## Questions on the material
• a. In the neuromorphic computing blog post, in which region of the visual cortex does the brain do sparse feature coding in a Lasso-like way?
• b. Using the neuromorphic computing blog post, explain why researchers have been looking for fast approximations for Lasso.
[[ Text excerpt open ]]
Exploring Neuromorphic Computing for AI: Why Spikes? (Part Two)

In this blog series, we’re looking at one of Intel’s branches of AI research, neuromorphic computing. The goal of neuromorphic computing is to apply the fundamental properties of neural computation found in nature to breakthroughs in non-Von Neumann compute architectures and novel AI algorithms. These properties include fully integrated memory and computing, fine-grain parallelism, pervasive feedback and recurrence, massive network fan-outs, low precision, stochastic dynamics, and continuous adaptation. One widespread property of natural neural networks is their use of spikes. This blog series focuses on the question of whether spiking neural networks and hardware architectures optimized to run them, such as our Loihi research chip, offer advantages for future AI applications.

In part one of the series we covered a theoretical perspective on how spike-based computation fundamentally optimizes energy efficiency. In part two, I’ll turn to an important example that shows how a spiking neuromorphic processor such as our Loihi research chip can deliver surprising gains in performance and efficiency for a class of neural networks with activity rates encoded as sequences of spikes in time.

Spikes can efficiently compute important rate-based networks

Many neural algorithms, including all conventional deep networks, use a “rate-based” model of neural activity. In the biological interpretation of this model, neural network states are continuous, corresponding to the average spike rates of neurons. Intuitively, it may seem inefficient to compute the evolution of such a rate variable by transmitting many spike messages. Our intuition tells us that we should just send the rate values once to wherever they need to go and then update all neural state variables in a single synchronized update. This is what deep learning accelerators do today.

Surprisingly, we’ve found cases where computing such algorithms with spikes will produce results faster and with lower energy. The best and simplest example of this effect comes from a problem known as Lasso optimization, or l1-regularized feature representation. In words, Lasso tries to represent an input signal, such as an image, using the fewest possible features selected from a large dictionary of available features. Lasso is used across many areas of computing such as compressed sensing and signal de-noising. However, Lasso is conventionally very slow to compute. Researchers including Yann LeCun have been interested for some time in finding fast approximations for Lasso in order to perform sparse feature extraction for inference applications. The brain, in fact, performs sparse feature coding in a Lasso-like way in the V1 region of the visual cortex.
[[ Text excerpt closed ]]
[[ Recorded information open ]]
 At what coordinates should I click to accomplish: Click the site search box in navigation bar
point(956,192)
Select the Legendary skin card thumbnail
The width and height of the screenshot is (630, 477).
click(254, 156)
[[ Recorded information closed ]]
## Answers by task
• a. The V1 region.

• b. Lasso is usually very slow to compute. Researchers want fast approximations so they can do sparse feature extraction for inference applications.